It will never happen again

jueves, 17 de febrero de 2011

 

Hace un tiempo tuve que coger un papel y desahogarme, no podía seguir así. Pero por desgracia, sigues asomando esa cabeza a veces negra, a veces roja, rosa, morada...



Hace unas semanas los pensamientos corrían por mi cabeza más rápido de lo que yo podía asimilar. Me estaba dejando vencer. Y sí, digo dejando. Así era más fácil, porque no nos engañemos, vivir mientras te dejas llevar es más sencillo que nadar contracorriente. Y exploté.
Y me di cuenta de que no, de que no eras el camino, de que no había que volver y que te tenías que ir. Y te grité, y te pedí que te fueras. Y de hecho este es un último grito pidiendote que lo hagas. Porque si no lo haces por las buenas, lo haces por las malas. Y eso aunque me acabe doliendo más, lo haré.

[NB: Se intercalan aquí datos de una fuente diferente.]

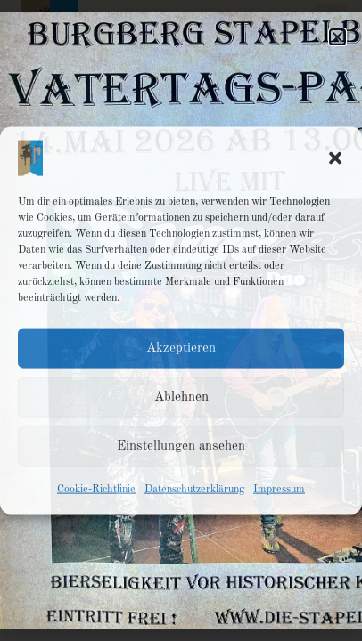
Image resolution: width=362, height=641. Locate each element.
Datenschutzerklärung (194, 489)
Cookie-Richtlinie (96, 489)
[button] (335, 158)
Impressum (279, 489)
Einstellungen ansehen (181, 445)
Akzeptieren (181, 347)
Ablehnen (181, 396)
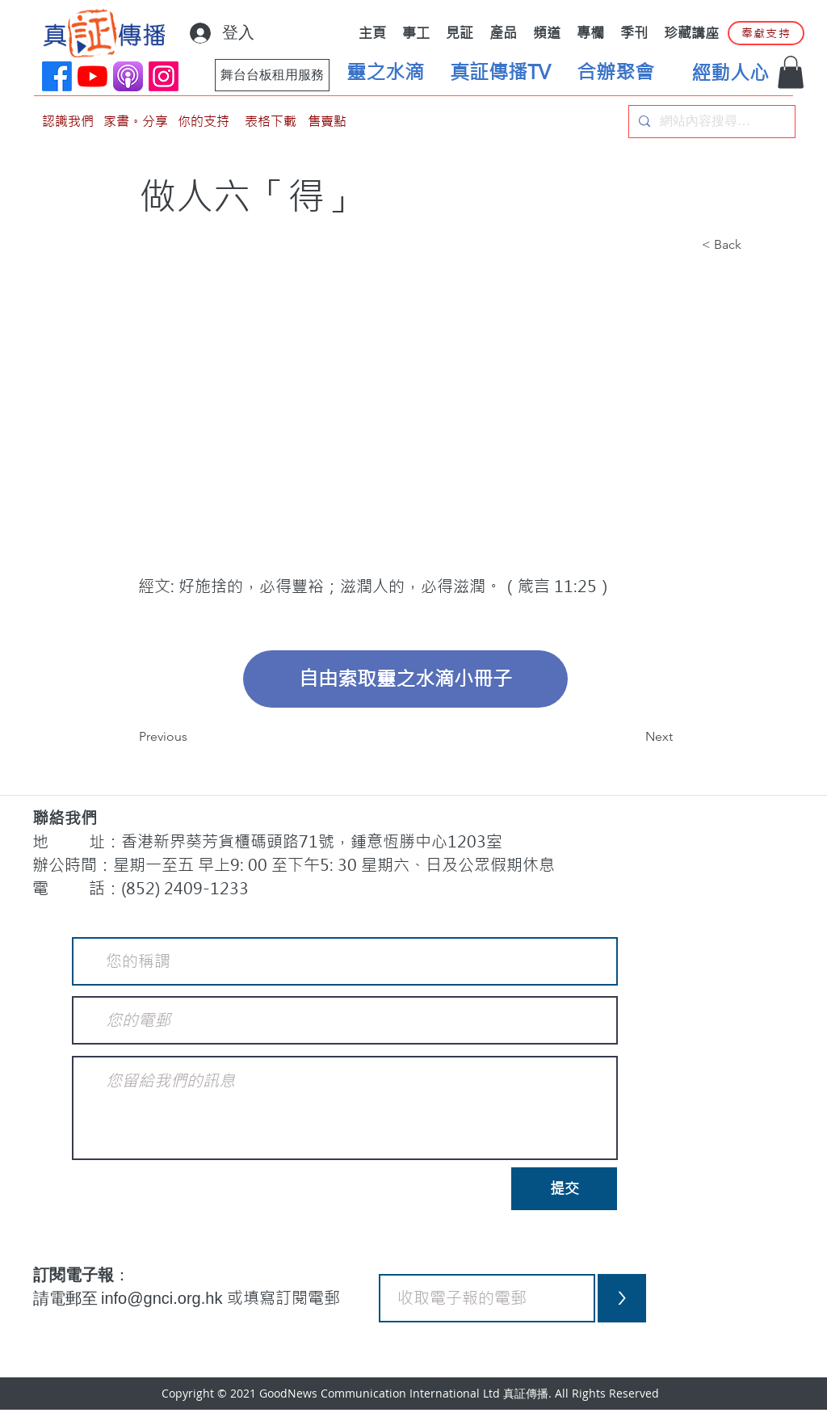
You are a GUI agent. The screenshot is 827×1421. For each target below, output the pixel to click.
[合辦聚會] (615, 73)
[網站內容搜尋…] (710, 121)
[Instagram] (163, 76)
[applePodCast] (128, 76)
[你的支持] (203, 121)
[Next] (632, 737)
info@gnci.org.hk (164, 1298)
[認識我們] (68, 121)
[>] (622, 1298)
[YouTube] (92, 76)
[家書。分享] (136, 121)
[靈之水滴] (385, 73)
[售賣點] (327, 121)
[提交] (564, 1188)
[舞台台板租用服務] (272, 75)
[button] (790, 72)
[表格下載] (270, 121)
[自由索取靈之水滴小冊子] (405, 679)
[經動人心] (730, 73)
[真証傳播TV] (500, 73)
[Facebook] (57, 76)
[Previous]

Joder, nunca haces caso. Siempre sigues carcomiendo la conciencia, modificando la realidad, intentando llevarme a tu lado del río. Vuelves cuando menos te lo esperas, pero como ya hice, te echo de mi vida. No te quiero más, nunca más cerca de mí. Veo que te estás intentando llevar a gente cercana, y no hay solución, porque ella es así, siempre se ha dejado llevar... No quiere remos ni cuerdas con los que ayudarse, prefiere decir adiós con la mano, mientras la llevas en tu barca por un camino que parece paradisiaco y que sabemos cómo acabará.
Yo no volveré. He encontrado otro camino y creo que voy a tener la fuerza de voluntad para seguirlo.No hay que caer, y si lo hago, me levantaré. El lunes será un punto y final porque me he propuesto que no aparezcas de ninguna forma por mi mente. Este fin de semana es para mentalizarse, estoy preparada. lo sé.

Y es que simplemente quería dejar constancia del día en el que finalmente gané, y tú perdiste. Porque puedes engañar a quién quieras, pero a mi ni un día más me tentarás. Adiós, gracias por esos malos momentos que me hiciste pasar y que me han hecho fuerte. Ahora voy a crear una nueva Prin, la que yo quiera, no la que tú elijas.